[Stored data entries]
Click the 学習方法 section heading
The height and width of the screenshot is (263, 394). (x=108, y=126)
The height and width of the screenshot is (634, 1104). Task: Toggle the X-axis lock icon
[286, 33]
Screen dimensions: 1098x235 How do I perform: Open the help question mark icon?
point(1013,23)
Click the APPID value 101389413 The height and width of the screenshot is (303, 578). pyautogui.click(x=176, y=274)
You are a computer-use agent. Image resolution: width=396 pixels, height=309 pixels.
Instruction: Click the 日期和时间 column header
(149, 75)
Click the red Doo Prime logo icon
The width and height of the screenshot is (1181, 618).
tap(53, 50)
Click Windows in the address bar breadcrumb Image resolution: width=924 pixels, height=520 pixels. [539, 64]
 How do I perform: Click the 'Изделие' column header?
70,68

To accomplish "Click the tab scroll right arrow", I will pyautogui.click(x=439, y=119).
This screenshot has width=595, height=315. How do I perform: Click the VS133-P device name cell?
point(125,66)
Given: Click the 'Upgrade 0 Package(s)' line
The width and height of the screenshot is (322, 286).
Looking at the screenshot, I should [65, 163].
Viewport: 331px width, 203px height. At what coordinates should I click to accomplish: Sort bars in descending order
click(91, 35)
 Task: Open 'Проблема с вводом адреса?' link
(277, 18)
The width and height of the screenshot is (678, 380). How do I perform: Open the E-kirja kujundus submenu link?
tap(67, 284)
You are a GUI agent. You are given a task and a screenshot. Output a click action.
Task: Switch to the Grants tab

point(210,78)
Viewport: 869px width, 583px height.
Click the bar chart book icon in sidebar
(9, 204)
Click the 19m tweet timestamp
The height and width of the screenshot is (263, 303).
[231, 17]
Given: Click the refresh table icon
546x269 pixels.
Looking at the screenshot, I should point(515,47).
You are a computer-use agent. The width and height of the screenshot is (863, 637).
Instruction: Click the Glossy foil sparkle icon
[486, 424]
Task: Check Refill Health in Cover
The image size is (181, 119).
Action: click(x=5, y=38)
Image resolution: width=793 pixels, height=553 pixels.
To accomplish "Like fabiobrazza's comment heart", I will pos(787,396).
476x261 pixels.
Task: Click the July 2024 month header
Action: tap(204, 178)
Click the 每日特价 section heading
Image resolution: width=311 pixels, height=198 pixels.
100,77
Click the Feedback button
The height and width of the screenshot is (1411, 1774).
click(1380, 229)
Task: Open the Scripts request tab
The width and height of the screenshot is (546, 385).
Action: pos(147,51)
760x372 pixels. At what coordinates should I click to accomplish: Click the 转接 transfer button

## Task item
Only the lines from the one with "Viewport: 869px width, 583px height." through the final line above should be repeated, each exactly as written.

## Response to the task
Viewport: 869px width, 583px height.
Click the bar chart book icon in sidebar
(9, 204)
Click the 19m tweet timestamp
The height and width of the screenshot is (263, 303).
[231, 17]
Given: Click the refresh table icon
546x269 pixels.
Looking at the screenshot, I should point(515,47).
You are a computer-use agent. The width and height of the screenshot is (863, 637).
Instruction: Click the Glossy foil sparkle icon
[486, 424]
Task: Check Refill Health in Cover
The image size is (181, 119).
Action: click(x=5, y=38)
Image resolution: width=793 pixels, height=553 pixels.
To accomplish "Like fabiobrazza's comment heart", I will pos(787,396).
476x261 pixels.
Task: Click the July 2024 month header
Action: tap(204, 178)
Click the 每日特价 section heading
Image resolution: width=311 pixels, height=198 pixels.
100,77
Click the Feedback button
The height and width of the screenshot is (1411, 1774).
click(1380, 229)
Task: Open the Scripts request tab
The width and height of the screenshot is (546, 385).
Action: pos(147,51)
760x372 pixels. At what coordinates should I click to accomplish: Click the 转接 transfer button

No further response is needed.